This is a follow-up to my previous post about hosting a simple React App in Azure. I would like to begin with the caveat that both posts are meant to be used as steps to deploy to Azure as quickly as possible. Production-level apps will need to address other concerns such as custom domains, scaling, infrastructure as code, authentication and authorization, and so on. Those topics are beyond the scope of either post.  

Most web apps need to talk to an API back-end to deliver content. The steps involved might be the use of a framework to write the API, followed by a way to host the API somewhere for external access. Since a RESTful API is expected to be stateless, it is fairly easy to deliver such an API using Azure functions, Azure's serverless offering. Here is a set of steps to quickly create a basic API hosted in Azure, that your web app can talk to.

Step 1: Install the Azure Functions Core Tools and initialize the project

Follow the instructions here and install the tools. Once installed, from the command line, run the following:

func init my-api

Step 2: Create the function for a single API endpoint

cd my-api
func new

Choose option 8. for HTTP trigger, and enter a name for the function, for example getItemNames. This creates two files, function.json and index.js under the folder my-api/getItemNames.

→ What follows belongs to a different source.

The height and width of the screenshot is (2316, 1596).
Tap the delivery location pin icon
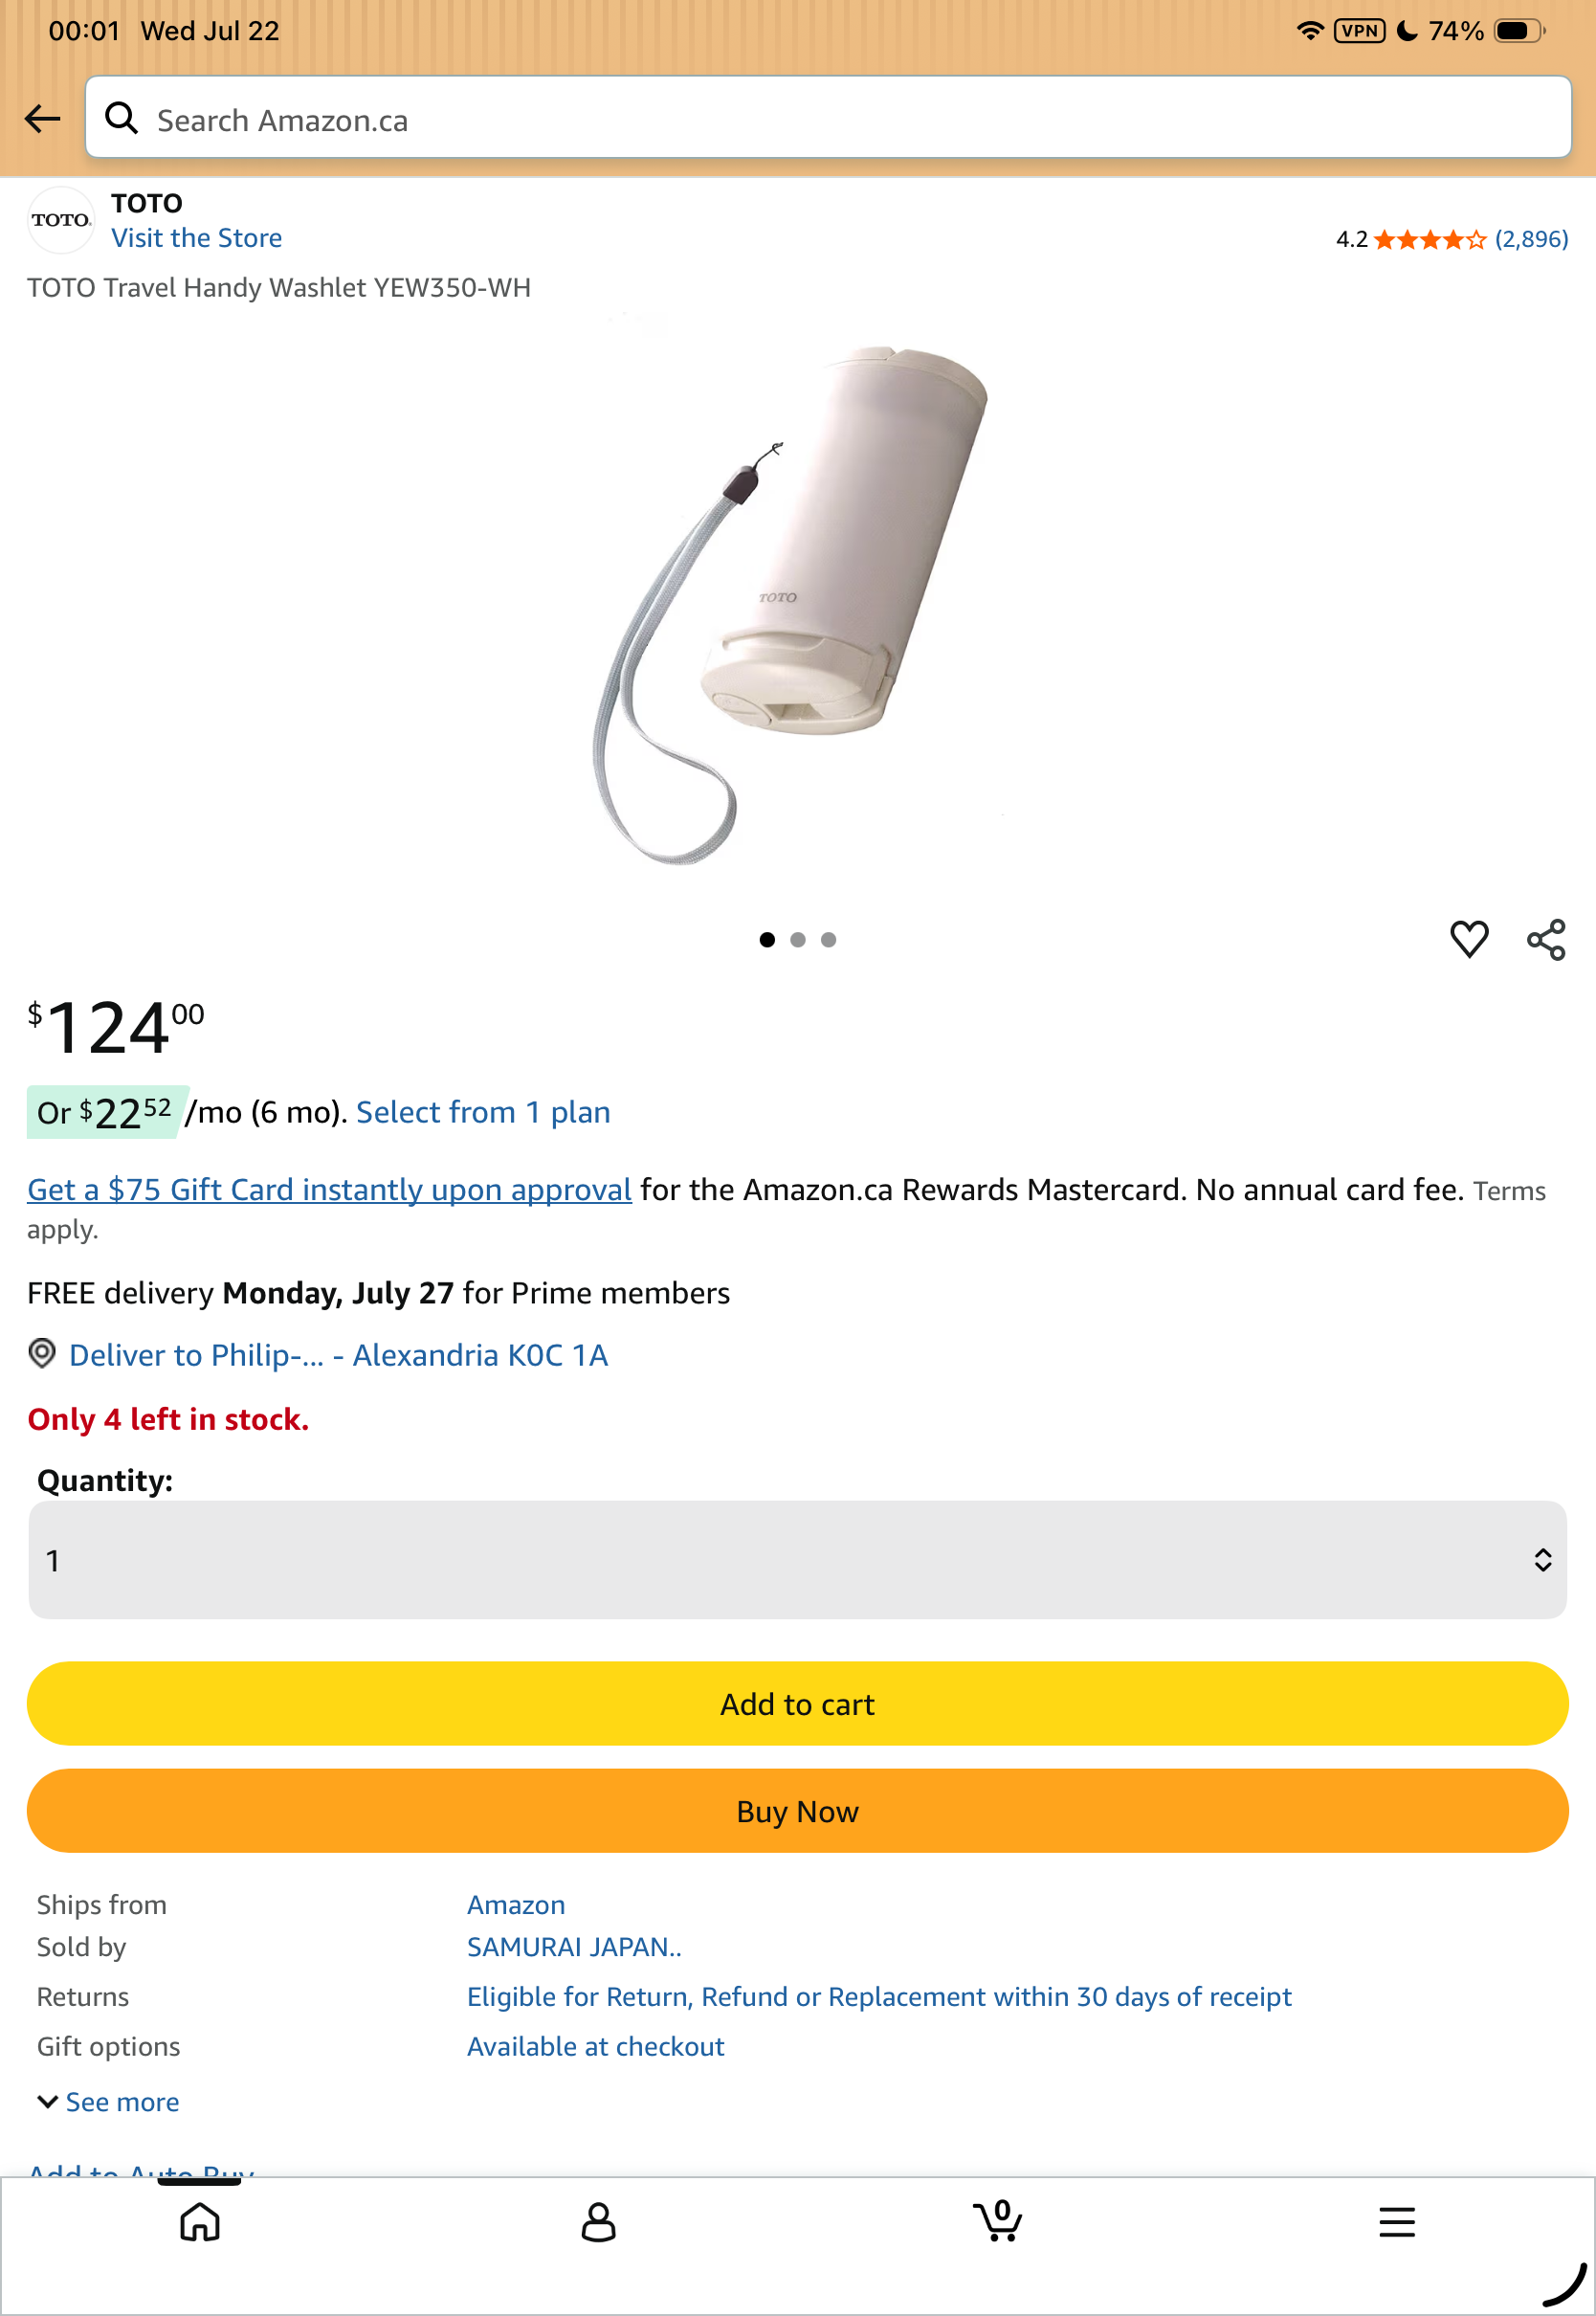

Open up function.js and remove "post" from the request method as follows:

{
  "bindings": [
    {
      "authLevel": "function",
      "type": "httpTrigger",
      "direction": "in",
      "name": "req",
      "methods": [
        "get"
      ]
    },
    {
      "type": "http",
      "direction": "out",
      "name": "res"
    }
  ]
}

Open index.js, and replace the code with

module.exports = async function (context, req) {
    context.log('JavaScript HTTP trigger function processed a request.');

    const response = {
      itemNames: "item1, item2, item3"
    }
    context.res = {
        // status: 200, /* Defaults to 200 */
        body: response
    };
};

For now we will just return a hard-coded list of strings, but one could easily add a connection to a database or Azure storage solution to retrieve the data from there instead.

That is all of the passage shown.